The Kaplan-Meyer curves, on the other hand, are based on data derived from all 170 patients at the time point of the 45th trial event. Though lacking a formal calculated median, the Kaplan-Meyer curves allow extrapolation from the 50 percent of patients alive without AML - which produces significantly different results than calculating the median of the first 45 patients, put forth in February.

Results from Kaplan-Meyer are not intended to be predictive, SuperGen warned, and might not be consistent with the final results on all 170 patients. The advisory board member based his analysis and conclusions on different data (the Kaplan-Meyer curves) than those used by the company (the median of the first 45 events) in preparing the median calculations disclosed about two months ago, so the extrapolations don't match.

Former analyst Peter Drake, who covered SuperGen before he retired from Prudential Vector Securities in Deerfield, Ill., accurately predicted about a year and a half ahead of time the company's difficulties with a deal for rubitecan, an oral topoisomerase I inhibitor for pancreatic cancer.
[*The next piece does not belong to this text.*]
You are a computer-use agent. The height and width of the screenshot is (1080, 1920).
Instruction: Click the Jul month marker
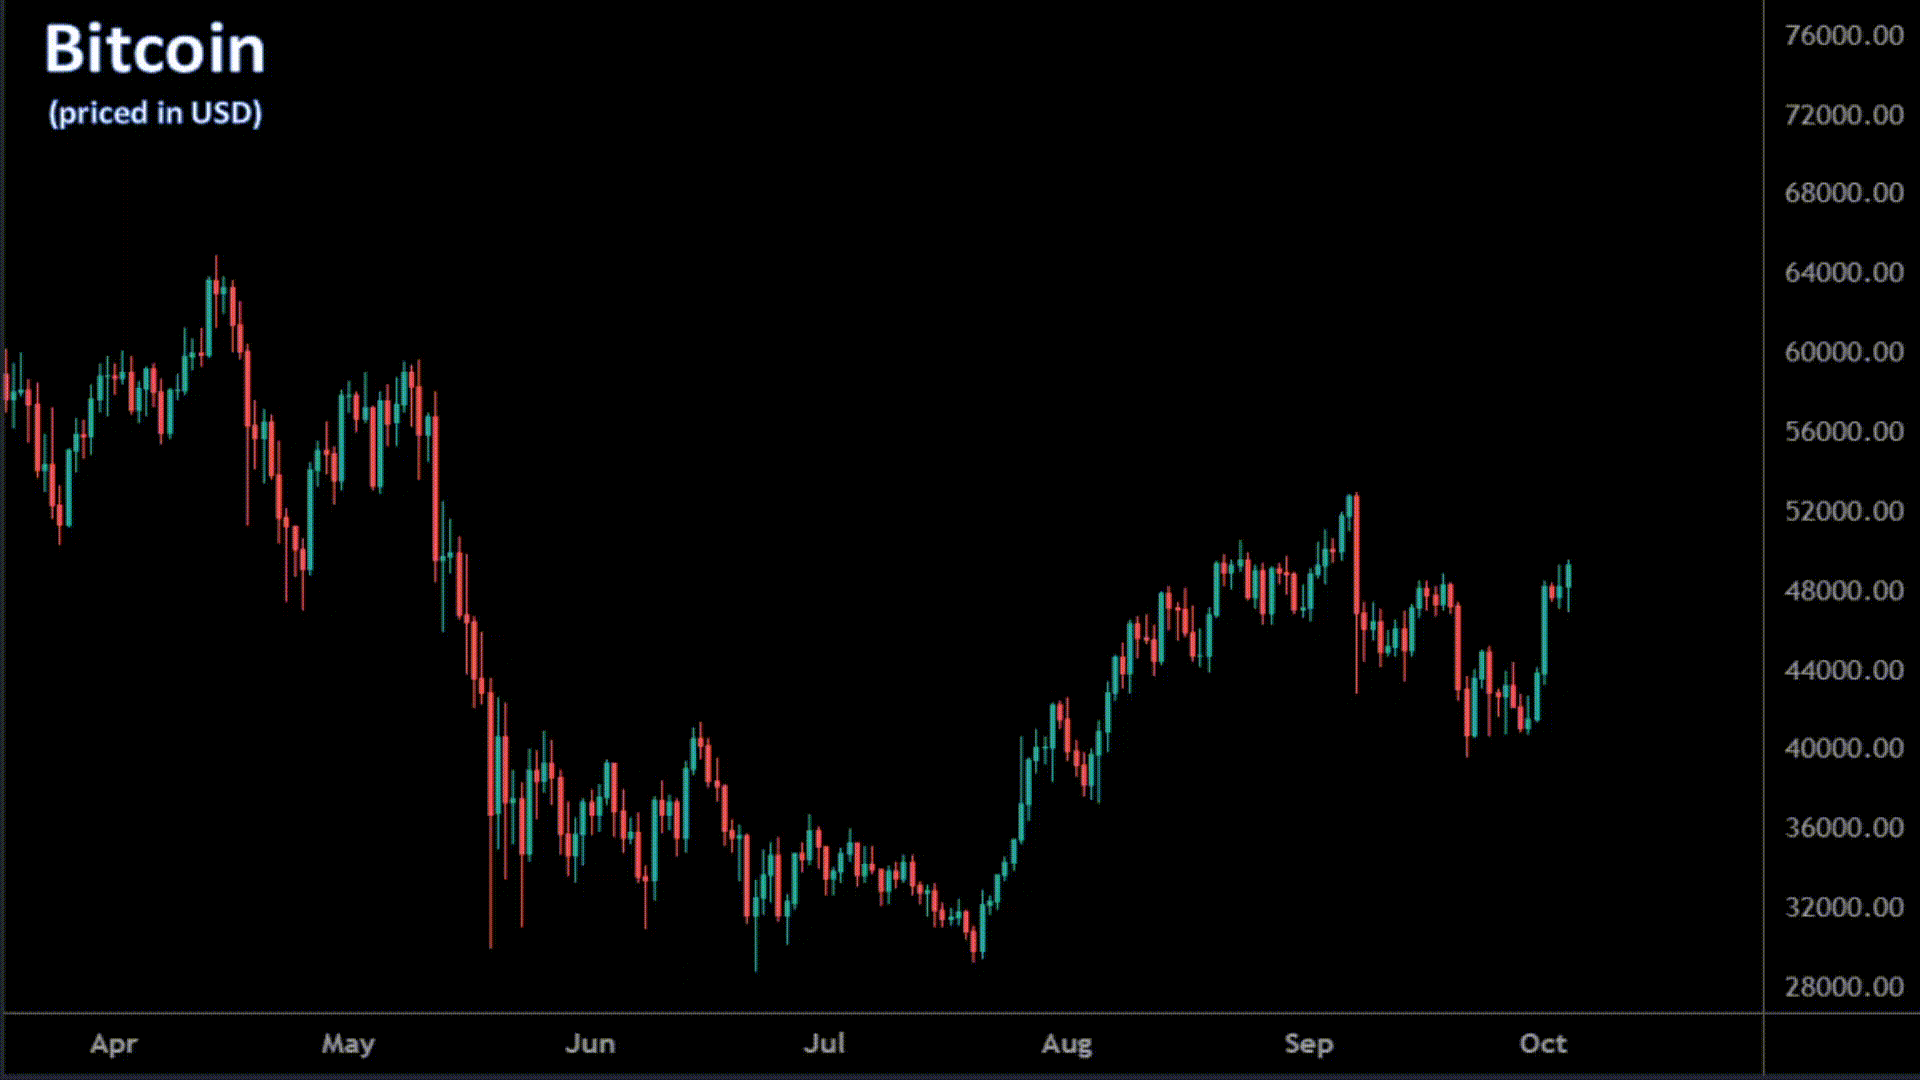tap(825, 1044)
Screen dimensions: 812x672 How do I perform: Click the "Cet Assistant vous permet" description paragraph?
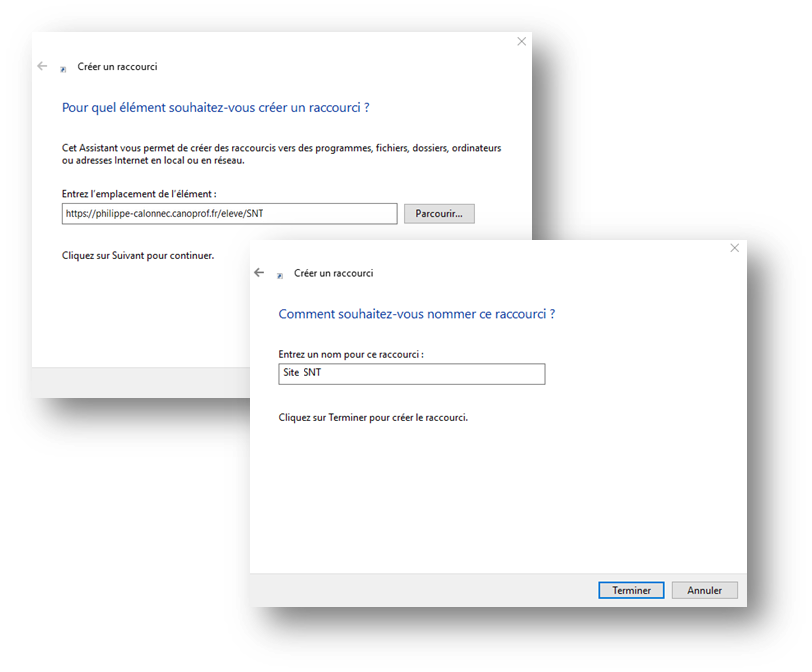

The drug once was the subject of a potential $150 million deal with Abbott Laboratories, of Abbott Park, Ill., but the deal dissolved. (See BioWorld Today, March 6, 2002.)

SuperGen in January submitted to the FDA the final portion of its rolling new drug application for rubitecan, brand named Orathecin.

"Every company makes mistakes," Drake said Wednesday. "Every company runs into a wall. The definition of great companies are those that can, once hitting the wall, pick themselves up and find a way to get better from it."

He noted that SuperGen recently has "tried to raise money. It's when you're trying to raise money that you get into trouble."

Separately, SuperGen said Wednesday that note holders from the $21.3 million convertible debt transaction in June have approved the release of $10.6 million in funds previously classified as restricted cash and investments, so the firm now can use them for working capital.